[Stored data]

-*-

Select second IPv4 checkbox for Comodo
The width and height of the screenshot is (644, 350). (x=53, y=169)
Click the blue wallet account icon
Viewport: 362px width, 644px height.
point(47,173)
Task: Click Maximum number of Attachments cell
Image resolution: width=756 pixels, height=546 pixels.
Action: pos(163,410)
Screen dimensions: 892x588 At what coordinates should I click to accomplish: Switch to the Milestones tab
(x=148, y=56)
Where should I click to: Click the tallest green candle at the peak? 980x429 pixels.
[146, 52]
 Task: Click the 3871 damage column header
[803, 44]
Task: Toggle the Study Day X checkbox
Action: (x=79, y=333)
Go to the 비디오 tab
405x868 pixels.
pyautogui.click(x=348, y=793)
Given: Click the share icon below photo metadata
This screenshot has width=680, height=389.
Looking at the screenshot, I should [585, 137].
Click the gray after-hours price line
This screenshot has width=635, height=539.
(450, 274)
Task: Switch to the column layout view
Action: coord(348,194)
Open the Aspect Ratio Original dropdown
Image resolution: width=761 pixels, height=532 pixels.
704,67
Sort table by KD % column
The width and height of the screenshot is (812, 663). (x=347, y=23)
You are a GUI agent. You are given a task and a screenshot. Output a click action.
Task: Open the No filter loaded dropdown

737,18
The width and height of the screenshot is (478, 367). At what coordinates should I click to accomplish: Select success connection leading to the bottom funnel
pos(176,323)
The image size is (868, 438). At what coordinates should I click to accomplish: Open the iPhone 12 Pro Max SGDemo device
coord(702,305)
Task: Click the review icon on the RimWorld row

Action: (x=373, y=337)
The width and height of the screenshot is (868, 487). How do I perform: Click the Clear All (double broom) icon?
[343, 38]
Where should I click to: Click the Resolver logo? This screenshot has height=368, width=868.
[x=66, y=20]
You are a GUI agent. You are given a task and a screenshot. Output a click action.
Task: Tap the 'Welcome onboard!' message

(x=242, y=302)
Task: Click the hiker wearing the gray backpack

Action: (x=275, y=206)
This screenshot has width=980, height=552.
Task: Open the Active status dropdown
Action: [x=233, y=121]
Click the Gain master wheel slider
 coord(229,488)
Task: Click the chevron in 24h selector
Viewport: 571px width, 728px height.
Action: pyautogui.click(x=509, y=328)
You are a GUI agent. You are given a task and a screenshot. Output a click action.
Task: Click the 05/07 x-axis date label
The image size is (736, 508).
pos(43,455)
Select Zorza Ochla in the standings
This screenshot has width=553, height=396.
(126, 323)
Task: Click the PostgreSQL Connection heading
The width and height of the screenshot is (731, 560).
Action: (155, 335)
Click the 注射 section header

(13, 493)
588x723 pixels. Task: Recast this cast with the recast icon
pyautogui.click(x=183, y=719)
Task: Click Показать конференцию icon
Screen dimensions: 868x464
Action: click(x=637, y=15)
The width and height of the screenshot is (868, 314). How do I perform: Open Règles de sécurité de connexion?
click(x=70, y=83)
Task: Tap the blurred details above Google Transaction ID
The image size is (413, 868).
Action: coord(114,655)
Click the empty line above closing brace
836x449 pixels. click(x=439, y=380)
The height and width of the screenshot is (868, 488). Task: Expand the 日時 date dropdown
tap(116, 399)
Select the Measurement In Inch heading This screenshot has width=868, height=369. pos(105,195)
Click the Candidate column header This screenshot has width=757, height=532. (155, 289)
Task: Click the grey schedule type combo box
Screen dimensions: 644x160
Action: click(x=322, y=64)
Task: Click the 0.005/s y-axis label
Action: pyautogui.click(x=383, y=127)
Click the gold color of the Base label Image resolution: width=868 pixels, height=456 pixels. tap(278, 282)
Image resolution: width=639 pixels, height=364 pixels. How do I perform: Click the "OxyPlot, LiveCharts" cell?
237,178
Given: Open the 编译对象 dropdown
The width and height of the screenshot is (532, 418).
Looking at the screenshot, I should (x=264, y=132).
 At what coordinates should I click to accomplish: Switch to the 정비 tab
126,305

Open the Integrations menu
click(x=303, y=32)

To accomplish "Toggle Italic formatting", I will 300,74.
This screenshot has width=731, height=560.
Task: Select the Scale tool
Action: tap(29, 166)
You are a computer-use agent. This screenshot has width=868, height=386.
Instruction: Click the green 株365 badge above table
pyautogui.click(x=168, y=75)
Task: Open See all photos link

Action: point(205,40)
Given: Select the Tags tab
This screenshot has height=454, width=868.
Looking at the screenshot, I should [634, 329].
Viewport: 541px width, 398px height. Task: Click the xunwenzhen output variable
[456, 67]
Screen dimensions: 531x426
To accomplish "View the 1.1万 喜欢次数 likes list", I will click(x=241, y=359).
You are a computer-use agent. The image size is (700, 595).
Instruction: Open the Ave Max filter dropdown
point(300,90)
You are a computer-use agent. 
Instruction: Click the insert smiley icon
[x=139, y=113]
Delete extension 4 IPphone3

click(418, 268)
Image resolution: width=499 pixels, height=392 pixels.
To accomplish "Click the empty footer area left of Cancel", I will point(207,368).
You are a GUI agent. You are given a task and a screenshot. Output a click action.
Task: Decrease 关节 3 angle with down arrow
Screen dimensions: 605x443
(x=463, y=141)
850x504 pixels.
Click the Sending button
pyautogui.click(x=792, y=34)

-*-

» Problem
Print the entries once more, identical in every line.

» Result
Select second IPv4 checkbox for Comodo
The width and height of the screenshot is (644, 350). (x=53, y=169)
Click the blue wallet account icon
Viewport: 362px width, 644px height.
point(47,173)
Task: Click Maximum number of Attachments cell
Image resolution: width=756 pixels, height=546 pixels.
Action: pos(163,410)
Screen dimensions: 892x588 At what coordinates should I click to accomplish: Switch to the Milestones tab
(x=148, y=56)
Where should I click to: Click the tallest green candle at the peak? 980x429 pixels.
[146, 52]
 Task: Click the 3871 damage column header
[803, 44]
Task: Toggle the Study Day X checkbox
Action: (x=79, y=333)
Go to the 비디오 tab
405x868 pixels.
pyautogui.click(x=348, y=793)
Given: Click the share icon below photo metadata
This screenshot has width=680, height=389.
Looking at the screenshot, I should [585, 137].
Click the gray after-hours price line
This screenshot has width=635, height=539.
(450, 274)
Task: Switch to the column layout view
Action: coord(348,194)
Open the Aspect Ratio Original dropdown
Image resolution: width=761 pixels, height=532 pixels.
704,67
Sort table by KD % column
The width and height of the screenshot is (812, 663). (x=347, y=23)
You are a GUI agent. You are given a task and a screenshot. Output a click action.
Task: Open the No filter loaded dropdown

737,18
The width and height of the screenshot is (478, 367). At what coordinates should I click to accomplish: Select success connection leading to the bottom funnel
pos(176,323)
The image size is (868, 438). At what coordinates should I click to accomplish: Open the iPhone 12 Pro Max SGDemo device
coord(702,305)
Task: Click the review icon on the RimWorld row

Action: (x=373, y=337)
The width and height of the screenshot is (868, 487). How do I perform: Click the Clear All (double broom) icon?
[343, 38]
Where should I click to: Click the Resolver logo? This screenshot has height=368, width=868.
[x=66, y=20]
You are a GUI agent. You are given a task and a screenshot. Output a click action.
Task: Tap the 'Welcome onboard!' message

(x=242, y=302)
Task: Click the hiker wearing the gray backpack

Action: (x=275, y=206)
This screenshot has width=980, height=552.
Task: Open the Active status dropdown
Action: [x=233, y=121]
Click the Gain master wheel slider
 coord(229,488)
Task: Click the chevron in 24h selector
Viewport: 571px width, 728px height.
Action: pyautogui.click(x=509, y=328)
You are a GUI agent. You are given a task and a screenshot. Output a click action.
Task: Click the 05/07 x-axis date label
The image size is (736, 508).
pos(43,455)
Select Zorza Ochla in the standings
This screenshot has width=553, height=396.
(126, 323)
Task: Click the PostgreSQL Connection heading
The width and height of the screenshot is (731, 560).
Action: (155, 335)
Click the 注射 section header

(13, 493)
588x723 pixels. Task: Recast this cast with the recast icon
pyautogui.click(x=183, y=719)
Task: Click Показать конференцию icon
Screen dimensions: 868x464
Action: click(x=637, y=15)
The width and height of the screenshot is (868, 314). How do I perform: Open Règles de sécurité de connexion?
click(x=70, y=83)
Task: Tap the blurred details above Google Transaction ID
The image size is (413, 868).
Action: coord(114,655)
Click the empty line above closing brace
836x449 pixels. click(x=439, y=380)
The height and width of the screenshot is (868, 488). Task: Expand the 日時 date dropdown
tap(116, 399)
Select the Measurement In Inch heading This screenshot has width=868, height=369. pos(105,195)
Click the Candidate column header This screenshot has width=757, height=532. (155, 289)
Task: Click the grey schedule type combo box
Screen dimensions: 644x160
Action: click(x=322, y=64)
Task: Click the 0.005/s y-axis label
Action: pyautogui.click(x=383, y=127)
Click the gold color of the Base label Image resolution: width=868 pixels, height=456 pixels. tap(278, 282)
Image resolution: width=639 pixels, height=364 pixels. How do I perform: Click the "OxyPlot, LiveCharts" cell?
237,178
Given: Open the 编译对象 dropdown
The width and height of the screenshot is (532, 418).
Looking at the screenshot, I should (x=264, y=132).
 At what coordinates should I click to accomplish: Switch to the 정비 tab
126,305

Open the Integrations menu
click(x=303, y=32)

To accomplish "Toggle Italic formatting", I will 300,74.
This screenshot has width=731, height=560.
Task: Select the Scale tool
Action: tap(29, 166)
You are a computer-use agent. This screenshot has width=868, height=386.
Instruction: Click the green 株365 badge above table
pyautogui.click(x=168, y=75)
Task: Open See all photos link

Action: point(205,40)
Given: Select the Tags tab
This screenshot has height=454, width=868.
Looking at the screenshot, I should [634, 329].
Viewport: 541px width, 398px height. Task: Click the xunwenzhen output variable
[456, 67]
Screen dimensions: 531x426
To accomplish "View the 1.1万 喜欢次数 likes list", I will click(x=241, y=359).
You are a computer-use agent. The image size is (700, 595).
Instruction: Open the Ave Max filter dropdown
point(300,90)
You are a computer-use agent. 
Instruction: Click the insert smiley icon
[x=139, y=113]
Delete extension 4 IPphone3

click(418, 268)
Image resolution: width=499 pixels, height=392 pixels.
To accomplish "Click the empty footer area left of Cancel", I will point(207,368).
You are a GUI agent. You are given a task and a screenshot. Output a click action.
Task: Decrease 关节 3 angle with down arrow
Screen dimensions: 605x443
(x=463, y=141)
850x504 pixels.
Click the Sending button
pyautogui.click(x=792, y=34)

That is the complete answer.